BERT4Rec Sequential Recommendation System

This is a production-ready implementation of BERT4Rec (Sun et al., 2019) built from scratch in PyTorch with 5.1M parameters, trained on the MovieLens 1M dataset, and served via a FastAPI inference service.

Traditional recommendation systems rely on hand-crafted features or simple collaborative filtering.

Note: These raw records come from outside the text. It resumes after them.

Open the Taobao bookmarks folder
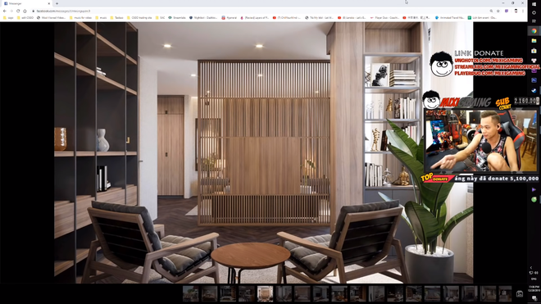This screenshot has height=304, width=541. pyautogui.click(x=116, y=17)
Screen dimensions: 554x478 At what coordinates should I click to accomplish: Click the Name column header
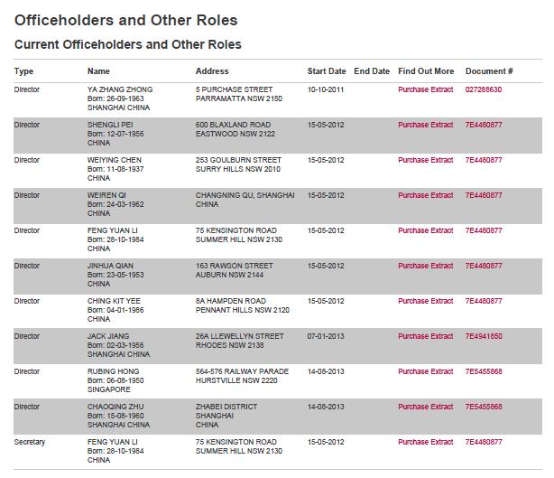click(x=98, y=71)
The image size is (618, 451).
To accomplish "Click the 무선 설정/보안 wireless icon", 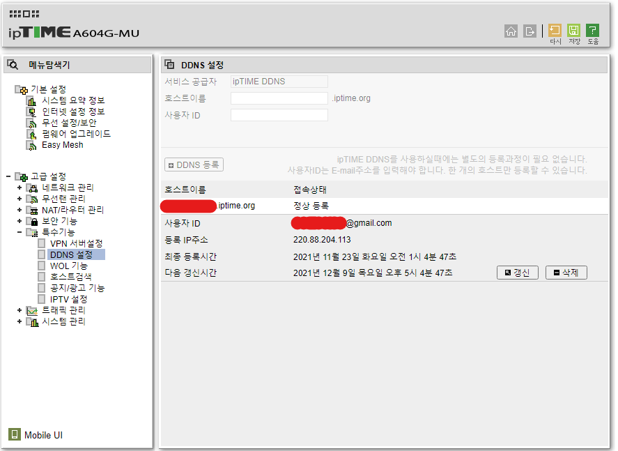I will point(32,122).
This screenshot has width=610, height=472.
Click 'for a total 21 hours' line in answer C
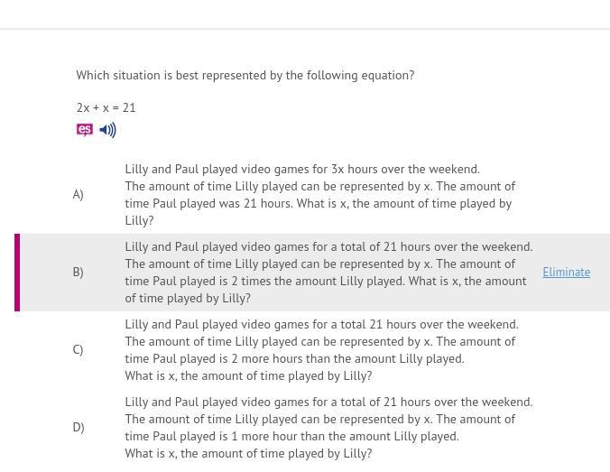point(321,325)
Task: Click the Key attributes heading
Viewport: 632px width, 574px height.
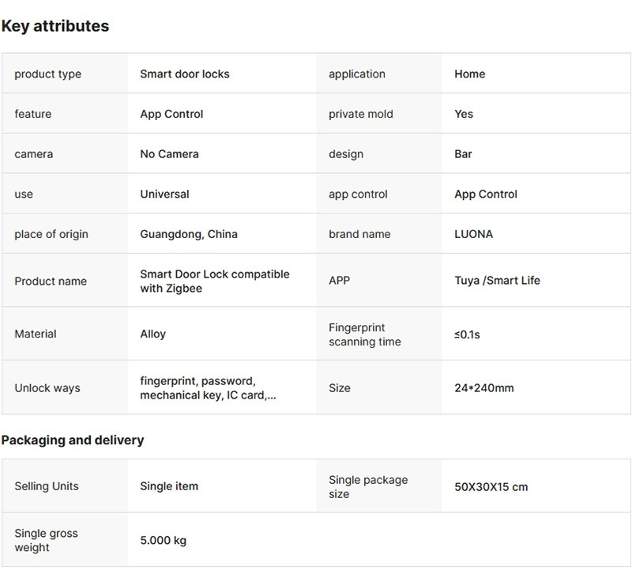Action: pos(55,26)
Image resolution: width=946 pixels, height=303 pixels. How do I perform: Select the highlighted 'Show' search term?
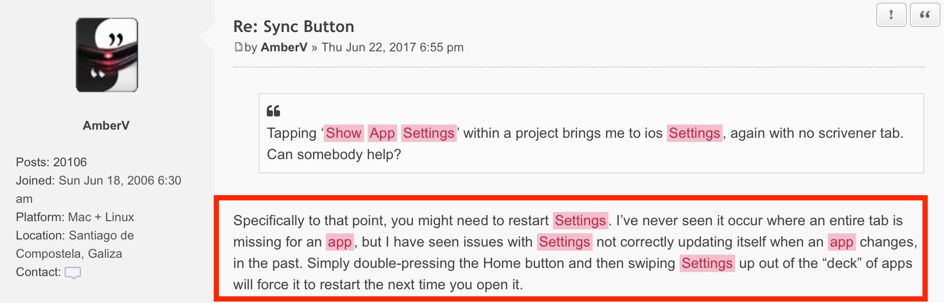[343, 133]
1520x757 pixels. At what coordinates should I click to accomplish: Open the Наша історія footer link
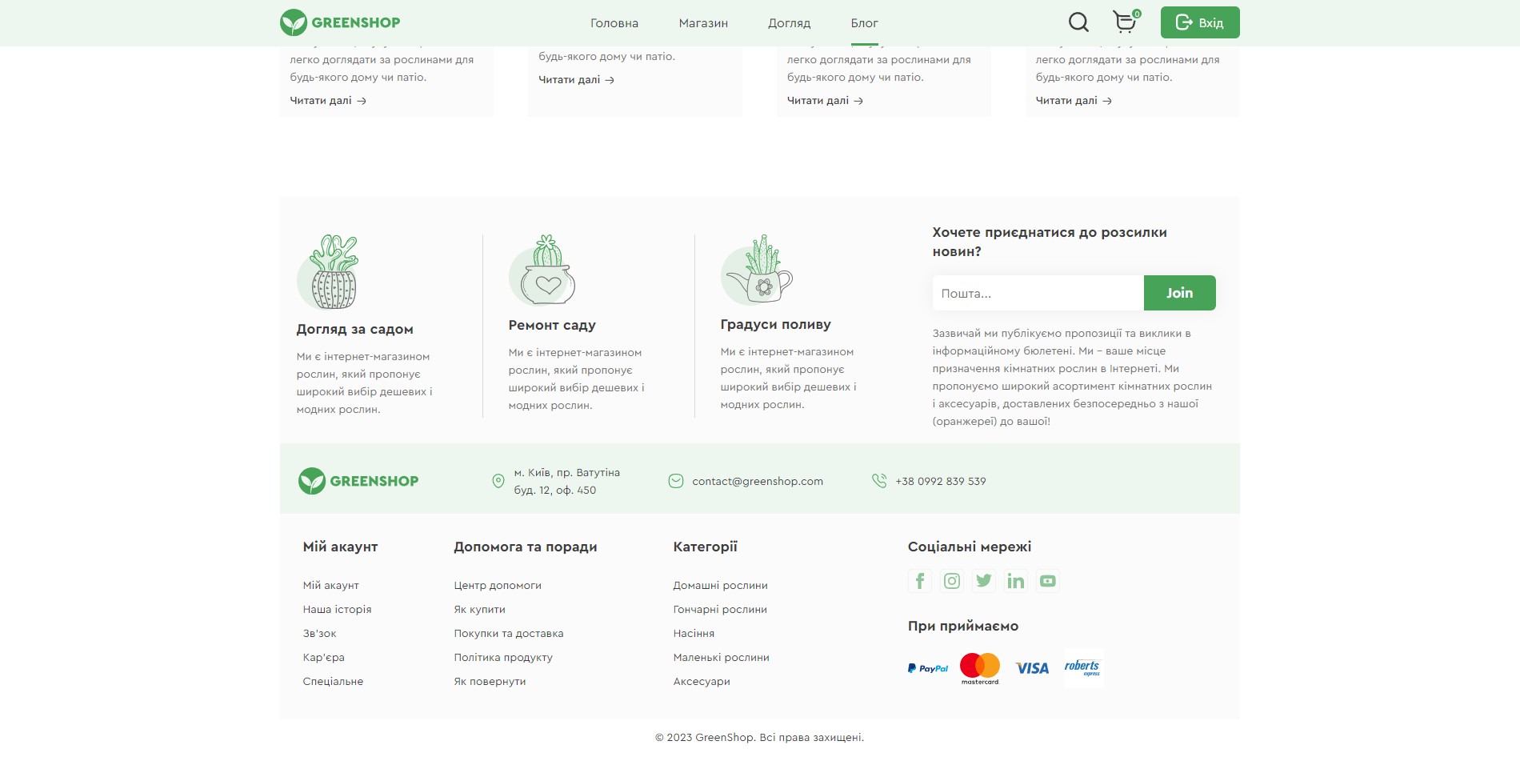pos(337,610)
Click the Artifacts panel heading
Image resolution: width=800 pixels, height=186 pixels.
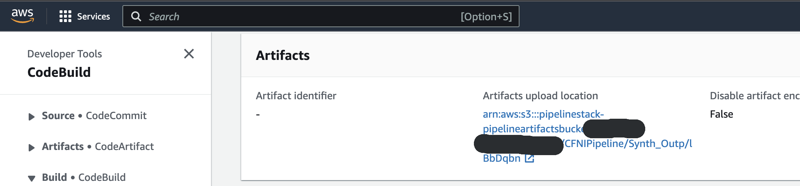pyautogui.click(x=283, y=55)
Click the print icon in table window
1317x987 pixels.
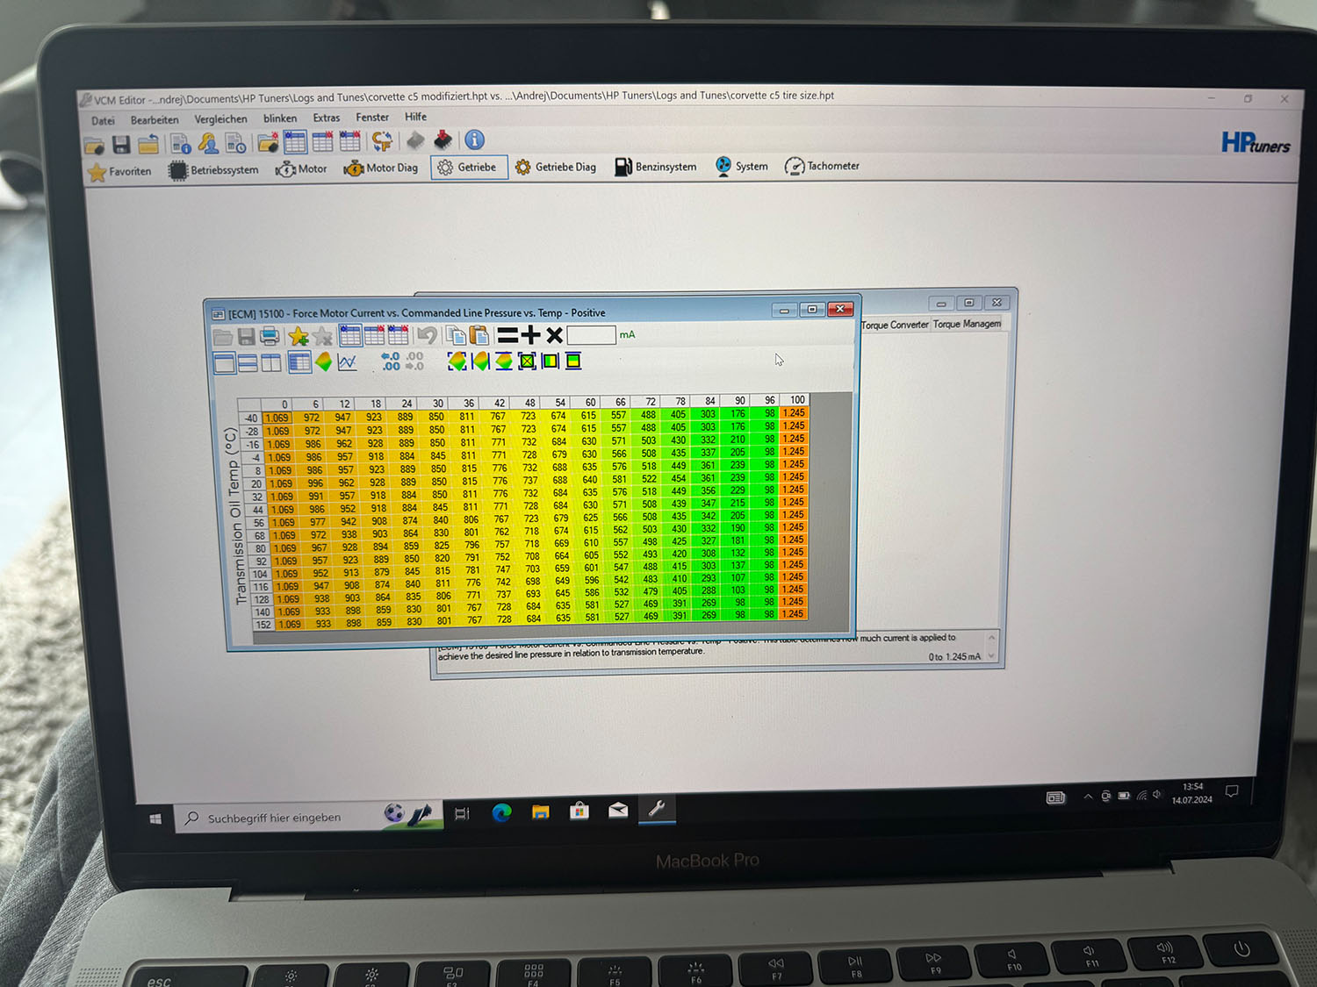(x=270, y=336)

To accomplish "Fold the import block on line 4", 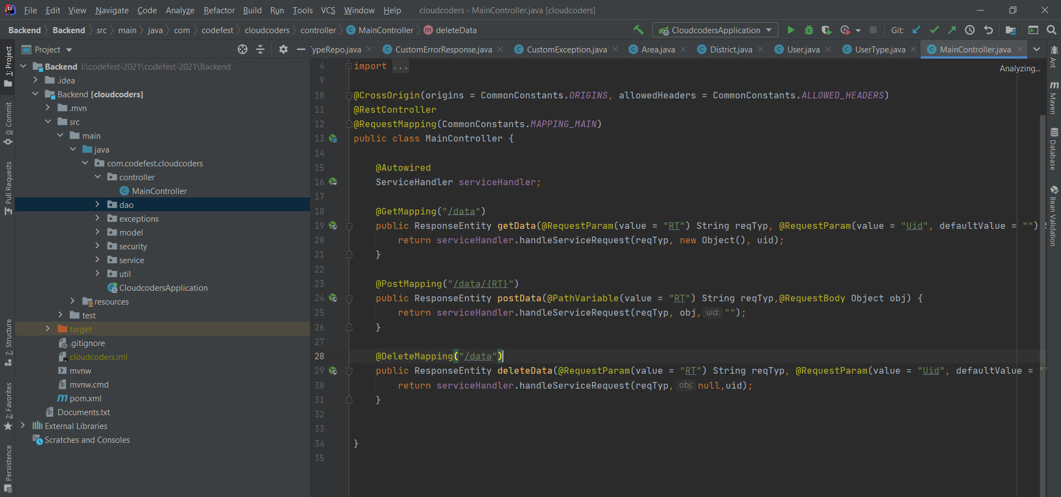I will (x=349, y=66).
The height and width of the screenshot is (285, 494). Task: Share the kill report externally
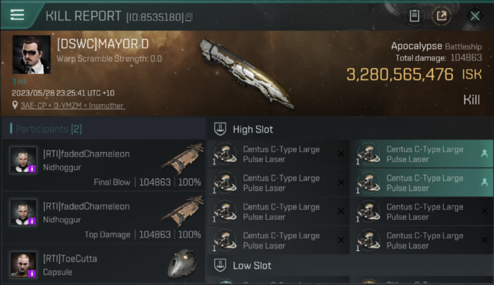click(x=441, y=16)
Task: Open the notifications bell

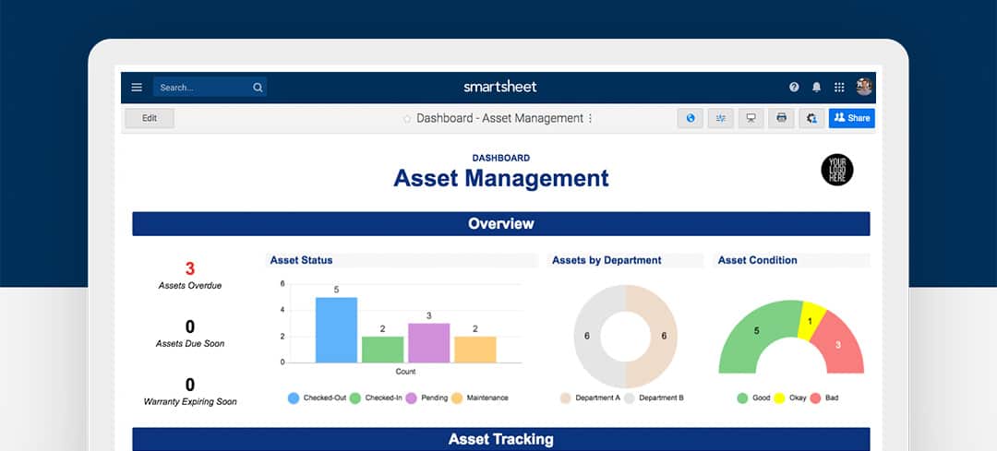Action: [816, 88]
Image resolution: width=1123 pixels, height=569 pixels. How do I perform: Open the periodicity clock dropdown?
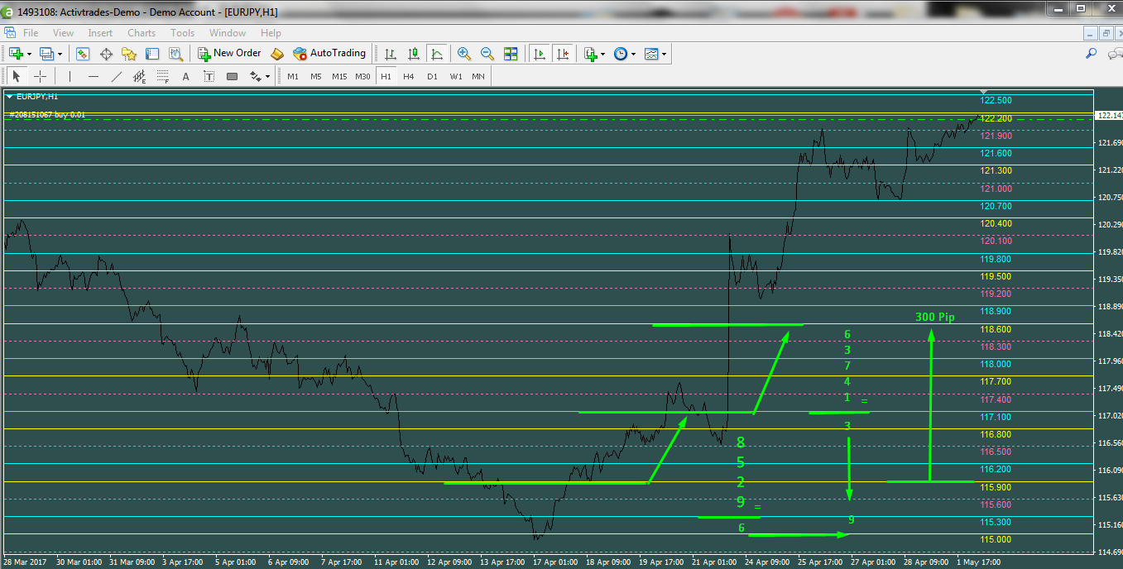pos(633,54)
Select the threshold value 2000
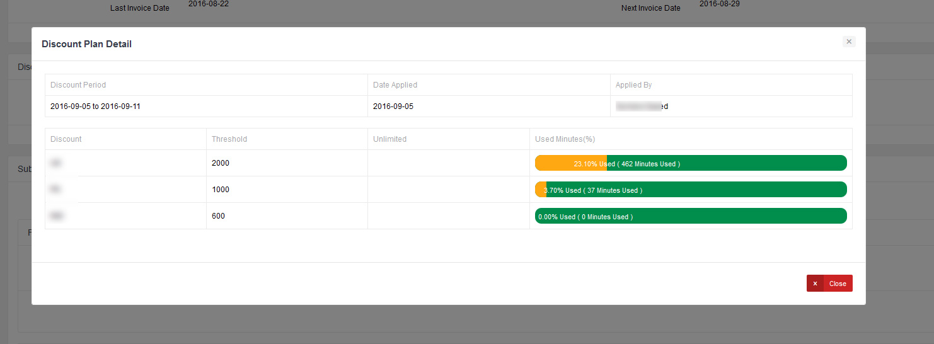This screenshot has width=934, height=344. tap(221, 163)
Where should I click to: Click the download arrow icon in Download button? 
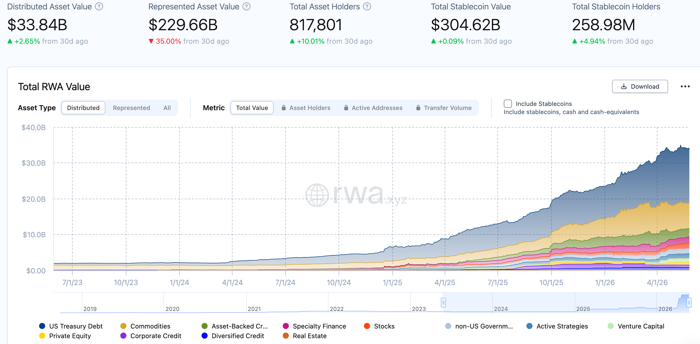[x=624, y=86]
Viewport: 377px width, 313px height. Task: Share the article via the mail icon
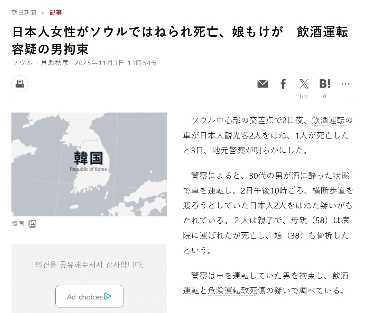(263, 84)
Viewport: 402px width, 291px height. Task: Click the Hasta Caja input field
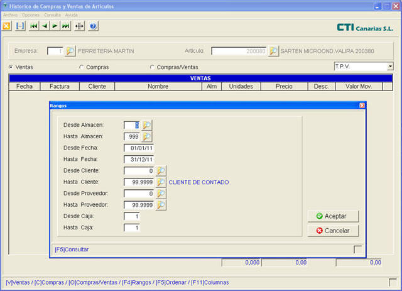pos(132,228)
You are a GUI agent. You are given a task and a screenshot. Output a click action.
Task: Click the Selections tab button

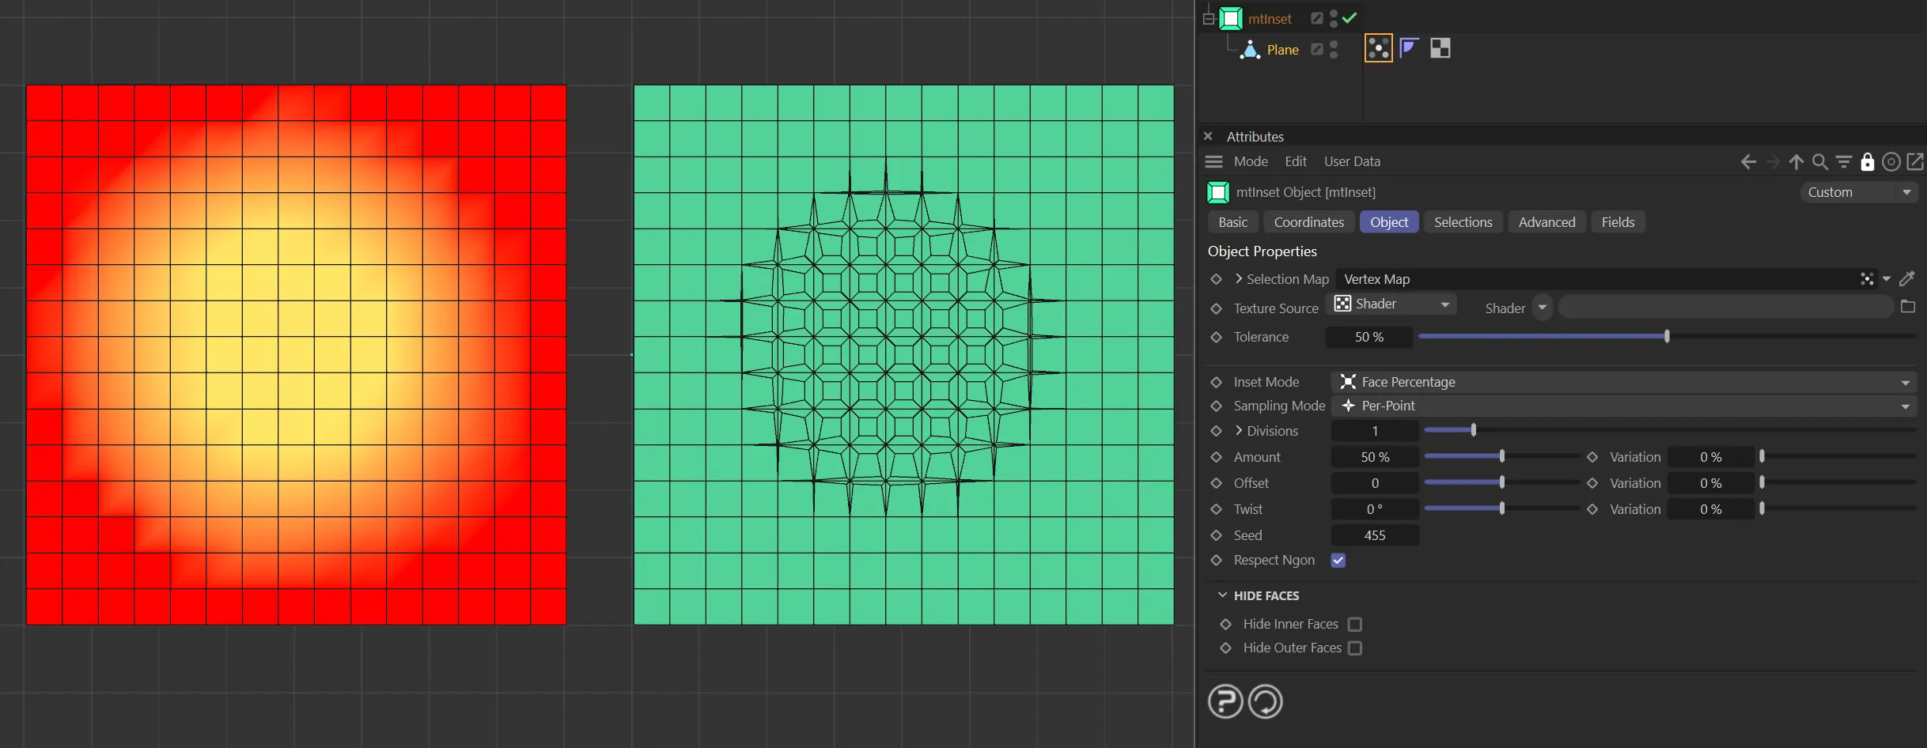point(1463,222)
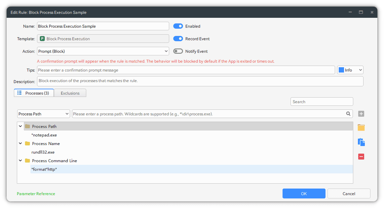Open the Action dropdown Prompt (Block)

tap(103, 51)
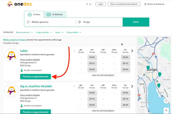
Task: Expand the Disponibilità filter
Action: 74,33
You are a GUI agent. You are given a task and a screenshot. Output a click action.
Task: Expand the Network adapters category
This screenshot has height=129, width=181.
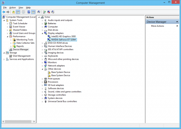(43, 66)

BERT4Rec treats a user's interaction history as a sequence and applies bidirectional self-attention — allowing the model to understand context from both past and future interactions when predicting the next item.

Results: HR@10 = 0.2901 · NDCG@10 = 0.1624 , exceeds the original paper benchmarks (HR@10 = 0.2685, NDCG@10 = 0.1564)

Core Features:

• Bidirectional Transformer — full self-attention over the entire interaction sequence, no causal mask
• BERT-style Masking — random 20% of items masked during training using the 80/10/10 rule
• Leave-one-out Evaluation — standard sequential recommendation protocol with HR@K, NDCG@K, MRR@K
• Production API — FastAPI inference service with Pydantic validation, seen-item filtering, and Swagger UI
• LLM-powered Hyperparameter Tuning — self-built agent that automates smoke tests and feeds results back to an LLM for parameter recommendations (standalone release coming soon)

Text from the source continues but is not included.